_STATED GOAL A_.
In the mailing list thread about the s390x Koji builders, which file does Florian Weimer mention for adjusting the OOM killer?
_STATED GOAL B_.
Continue the mailing list thread about the s390x Koji builders from the point where it stops.

[start of TEXT SECTION]

Re: s390x KOJI builders issue

2022-03-03 Thread Florian Weimer
* Kevin Fenzi:

> Perhaps there's some way to adjust the oom killer to kill the build
> instead of kojid?

There is /proc/PID/oom_score_adj.  I don't know how to use it, sorry.

Thanks,
Florian
___
devel mailing list -- devel@lists.fedoraproject.org
To unsubscribe send an email to devel-le...@lists.fedoraproject.org
Fedora Code of Conduct: 
https://docs.fedoraproject.org/en-US/project/code-of-conduct/
List Guidelines: https://fedoraproject.org/wiki/Mailing_list_guidelines
List Archives: 
https://lists.fedoraproject.org/archives/list/devel@lists.fedoraproject.org
Do not reply to spam on the list, report it: 
https://pagure.io/fedora-infrastructure


Re: s390x KOJI builders issue

2022-03-02 Thread Michal Schorm
In many cases, the build is killed during compilation itself.
I'd understand the situation, if it would consistently fail somewhere
during the testsuite on OOM errors, but it's weirder than that.

Until now, I didn't have this issue. Why now?

The tests are still important.
Through the years I took several steps to reduce the resource usage
for the testsuite.

[end of TEXT SECTION]
[start of MATERIAL]

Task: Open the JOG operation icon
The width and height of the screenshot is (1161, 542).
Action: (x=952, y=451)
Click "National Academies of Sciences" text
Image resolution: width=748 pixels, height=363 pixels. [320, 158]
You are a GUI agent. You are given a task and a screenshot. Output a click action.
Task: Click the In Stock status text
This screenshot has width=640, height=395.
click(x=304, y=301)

[end of MATERIAL]
[start of MATERIAL]

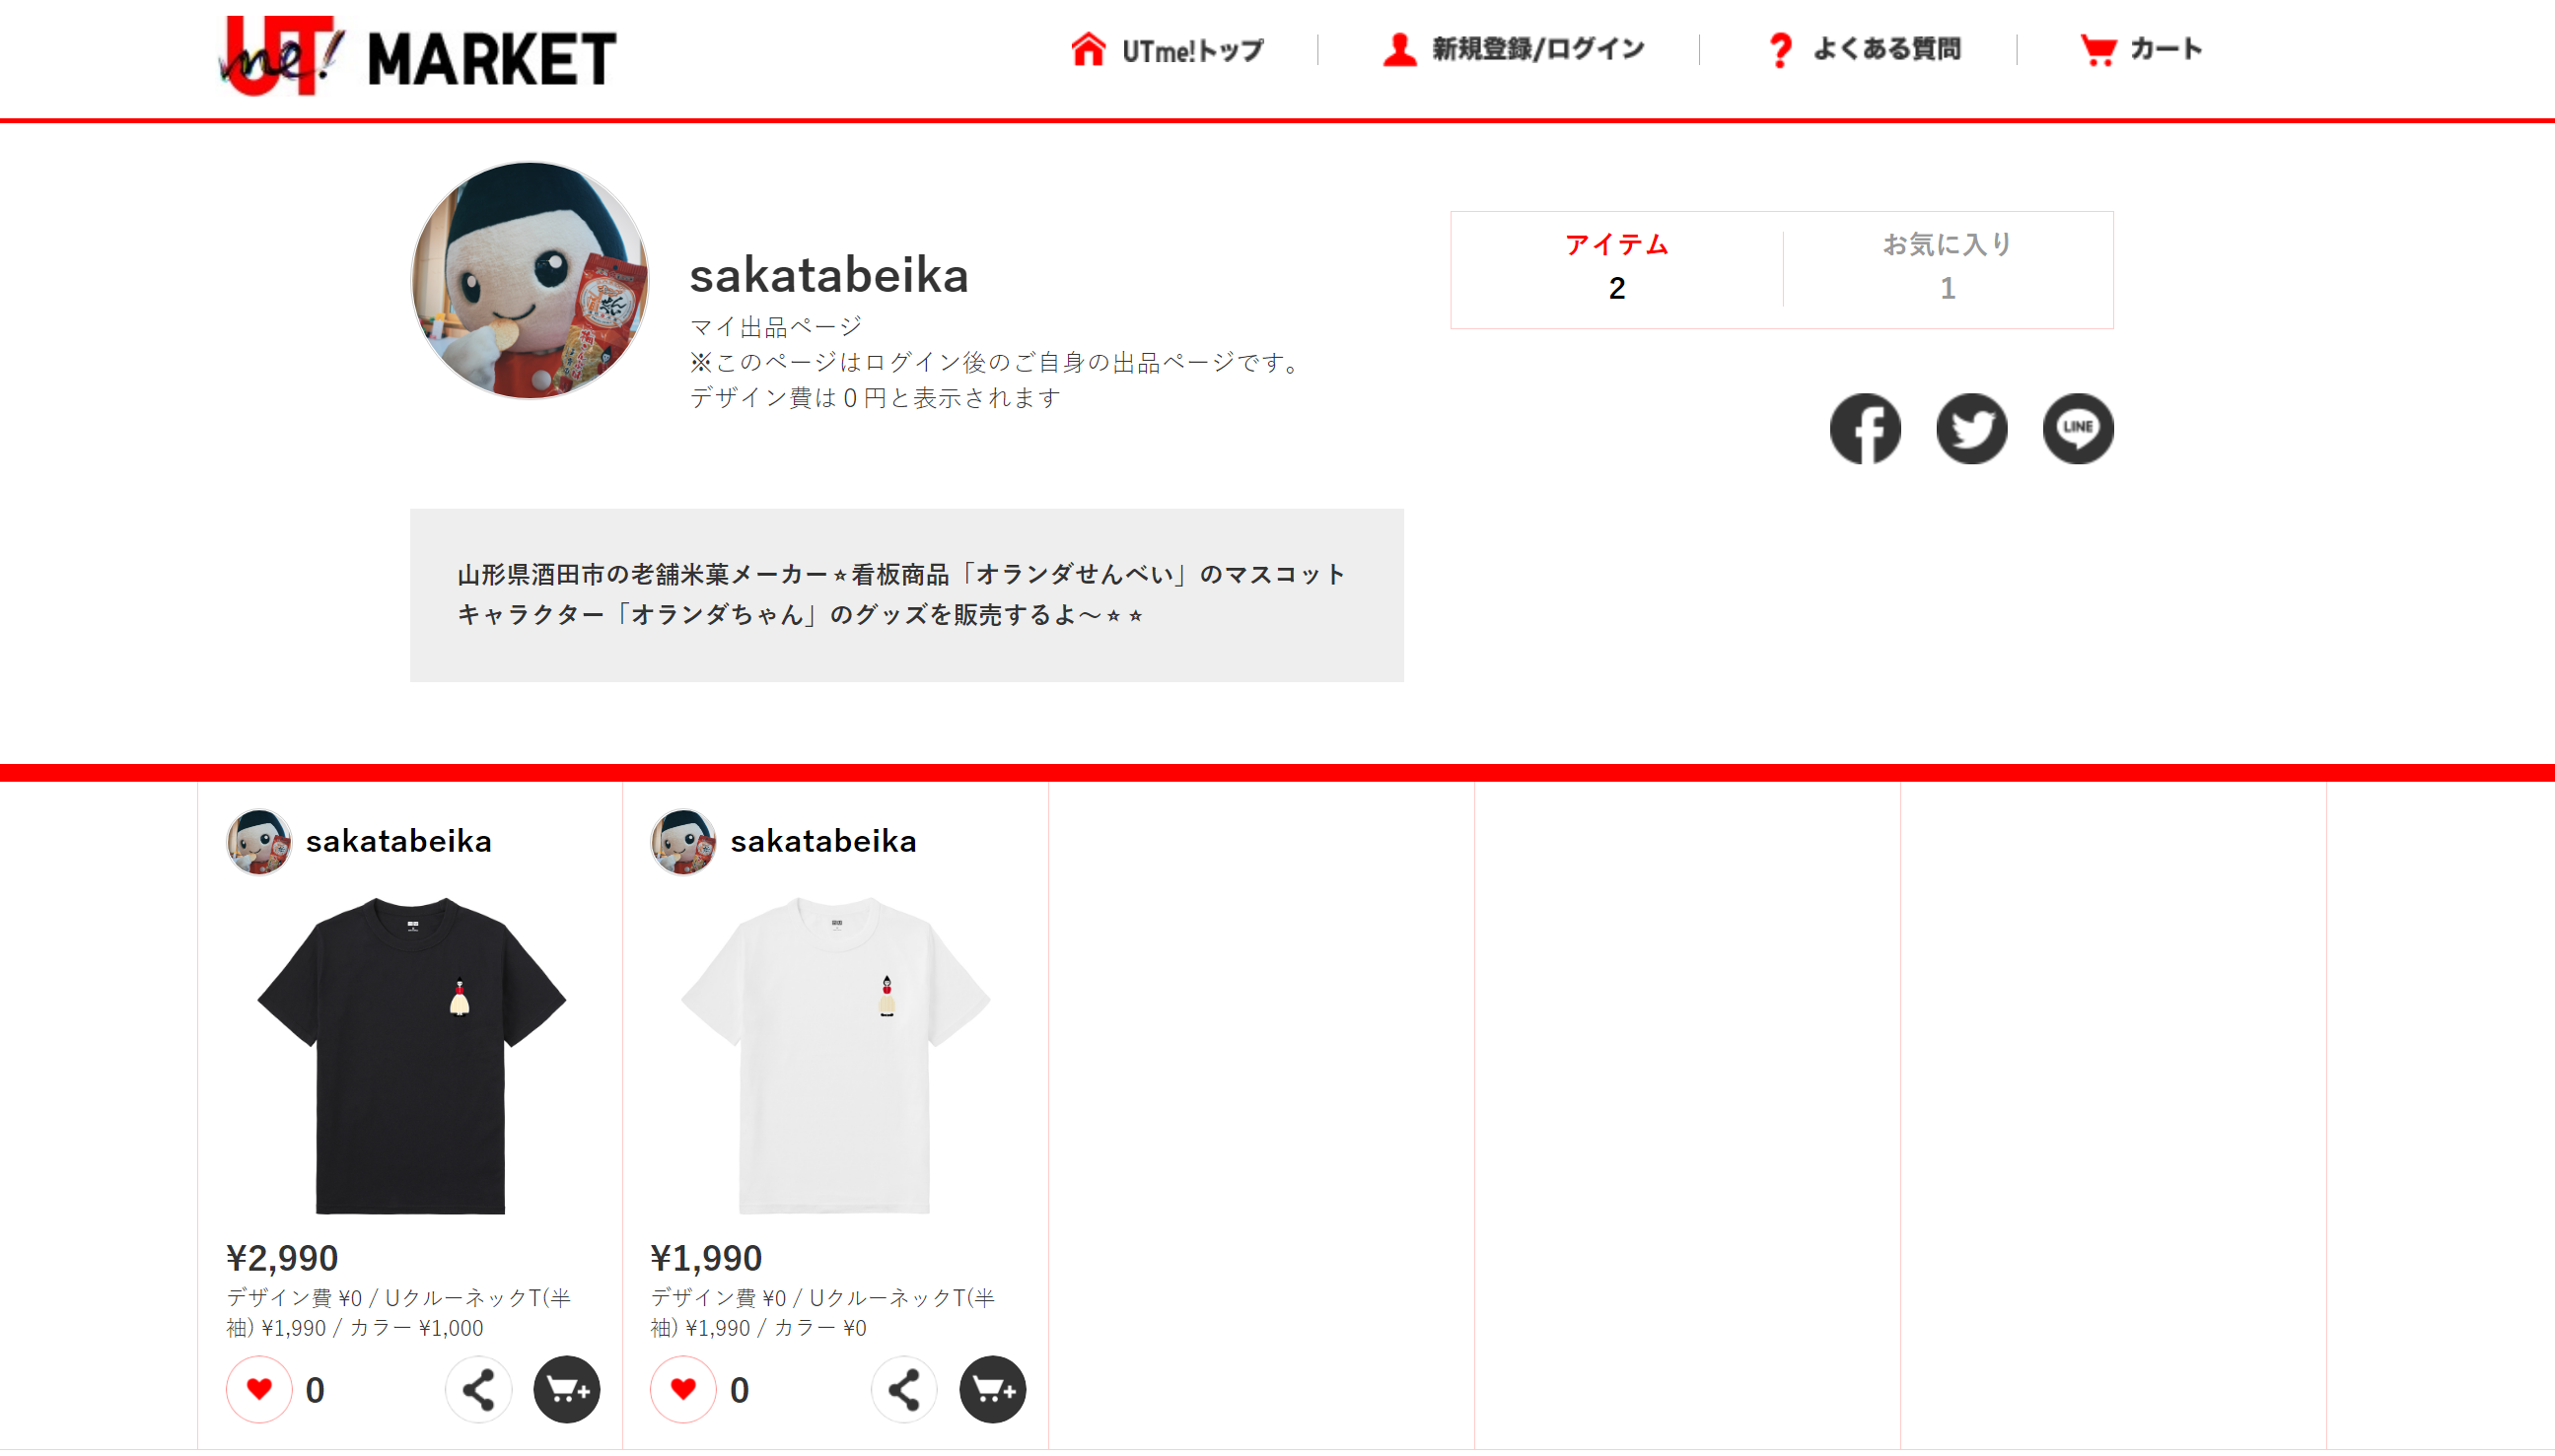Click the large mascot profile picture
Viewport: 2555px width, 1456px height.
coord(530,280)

[end of MATERIAL]
[start of MATERIAL]

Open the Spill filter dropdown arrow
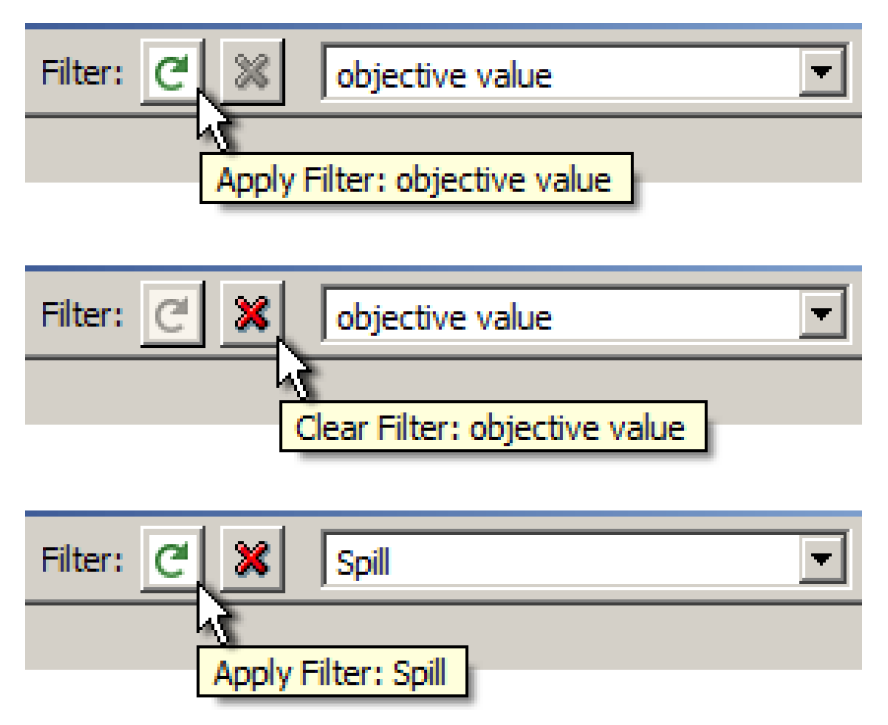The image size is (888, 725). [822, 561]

[end of MATERIAL]

_TASK OUTPUT A_.
/proc/PID/oom_score_adj

_TASK OUTPUT B_.
The most significant is that I ran the full testsuite only once or few
times in scratch builds, and when I didn't find any issues worth
investigating, I switch the testsuite to a minimal mode for every
other build of the same minor versions.
So e.g. mass rebuilds which only bump patch numbers in the NVR run
only the 'main' suite. As well as other small patches during the life
of that particular upstream release.

The issue in general is:
We have the majority of packages which are small and quick to build.
Then we have a minority of insanely huge projects, whose resource
thirst can never be quenched. :)

Could we somehow just identify the huge packages, mark them in a
special way, and when KOJI would pick up such marked packages, it
would give it much more resources ?
At the same time, the average amount of resources given should be
lowered to only what most packages need.
I believe all could benefit from this.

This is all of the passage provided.